今回、長沙ACCの会場で撮影したパタパタペーパーコスプレの「長夜の汽笛」衣装ですが、会場全体の環境光はやや寒色系でした。しかし中央ホールの一角に、床の照り返しが素晴らしく天井照明が密集した通路を見つけたため、カメラマンのWiFiさんと相談して、思い切って躍動感あふれる動きのあるイベント写真を撮ることに決めました。
この衣装で最も気を遣ったのは、ゆったりとした仕立てのブラウンのオーバーコートです。ハリのある硬めの生地に加え、縁取りのチェック柄や胸元の白いタッセルがあしらわれているため、実際に羽織るとかなりの重みがありました。さらに混雑したイベント会場内では擦れてシワになりやすく、肩の位置をこまめに整え直す必要がありました。インナーの青いチェックスカートと大きな白い開襟襟はスクールテイスト満点で、跳躍アクションに合わせるため、足元には厚底のブラウンのローファーを選び、白ストッキングをコーディネートしました。静止した立ち姿も試してみましたがどこか動きが足りず、「授業を抜け出して飛び出してきた」かのような軽快なライブ感を狙った方がずっとキャラクターらしいと感じました。
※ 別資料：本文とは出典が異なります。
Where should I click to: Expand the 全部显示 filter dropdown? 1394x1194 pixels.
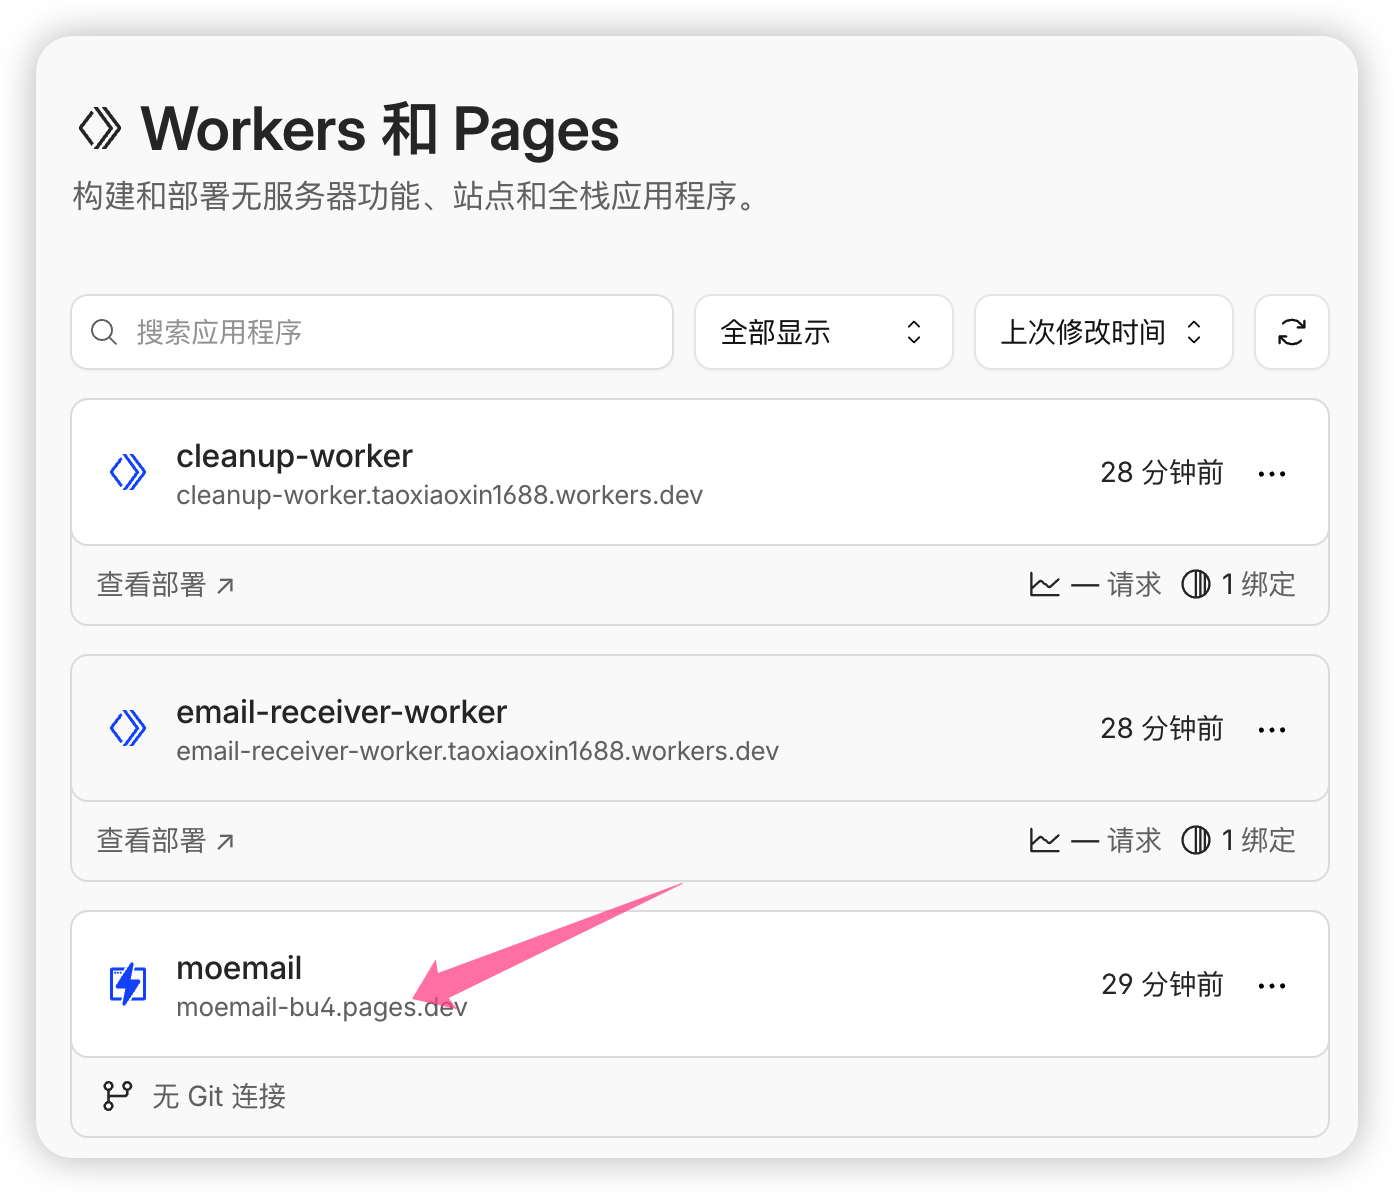tap(823, 332)
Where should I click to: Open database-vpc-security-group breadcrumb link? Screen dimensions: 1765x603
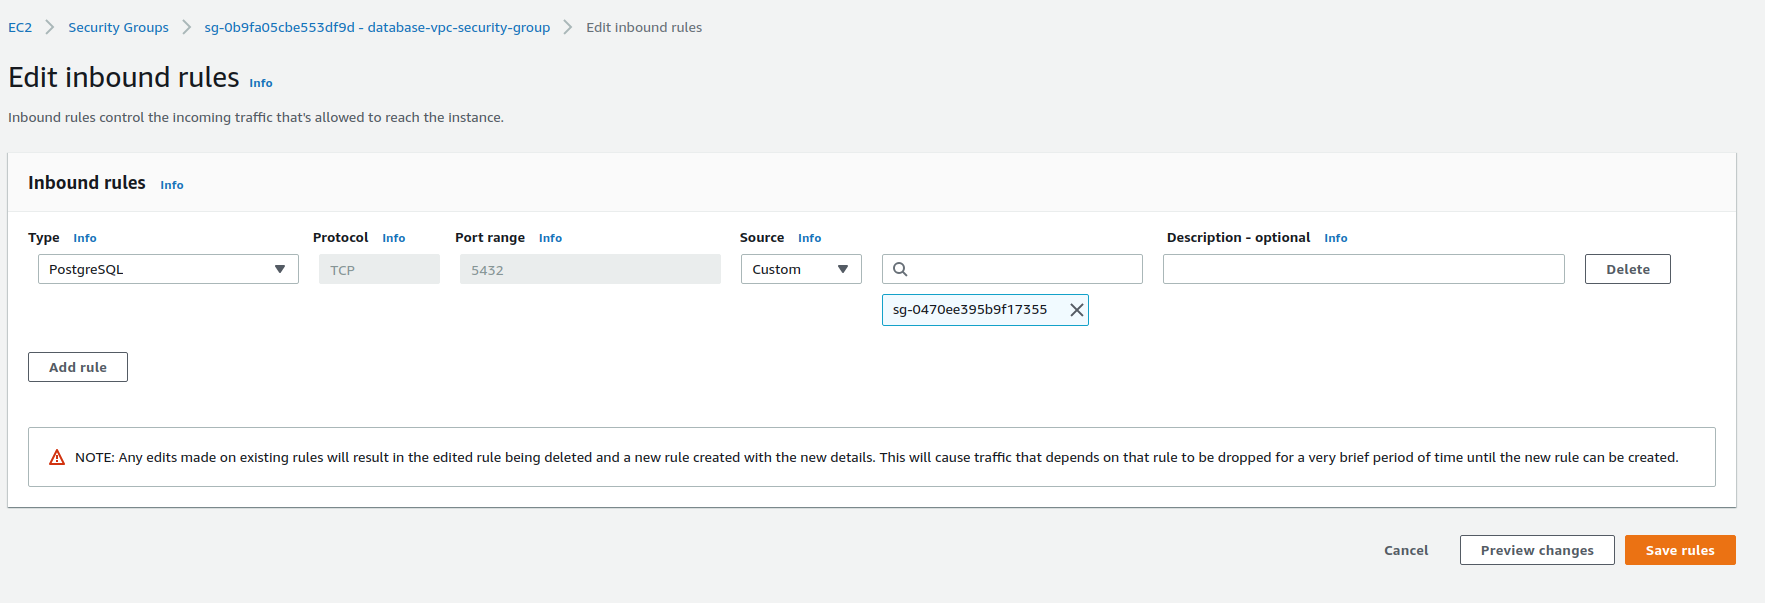[x=377, y=27]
1枚目のスツールに腰掛けたポーズは、実はおやつをつまみながら一息ついている最中に撮られたものです。少し休憩するつもりが、レンズを向けられた瞬間の表情が素晴らしく、そのままシャッターが切られました。その後のカットはしっかりとポーズを作り込んだもので、特に片足立ちの2枚は、重心をしっかりとキープするために足首にかなりの負荷がかかり、コートの裾やスカートの広がり具合にも神経を配り続ける必要がありました。そして空中に跳び上がるジャンプのカットは、広々としたスペースを活かして10回以上も連続でジャンプを敢行。カメラマンさんのシャッタータイミングが抜群で、踏み切りの瞬間に自ら足の甲をピンと伸ばし、裾が自然にふわりと舞うよう計算することで、風を孕んだような軽やかな浮遊感を演出できました。
後から撮って出しの写真を確認したところ、背景に行き交う人影は多かったものの、ライティングの効果で周囲が綺麗に暗く落とされ、かえって凛とした引き締まったステージのような空気感が醸し出されていました。それが、パタパタペーパーが持つどこかミステリアスで機転の利く雰囲気に完璧に寄り添ってくれました。カラコンには青緑系のニュアンスカラーを選び、斜めから落ちる光を浴びて横顔でレンズを見つめると、瞳に宿る物語性がぐっと引き立ちます。ウィッグの毛先にはグラデーションを施し、頭上の大きな白いリボンやアンテナの装飾と相まって、全体の完成度にも大満足です。動きの大きいカットは一瞬のシャッタータイミングがすべてを左右しますが、息の合った連携により驚くほどスムーズに撮影が進み、仕上がりも大満足の出来栄えとなりました。楽しかった今回のイベント写真の思い出として、ここに大切に書き留めておきます。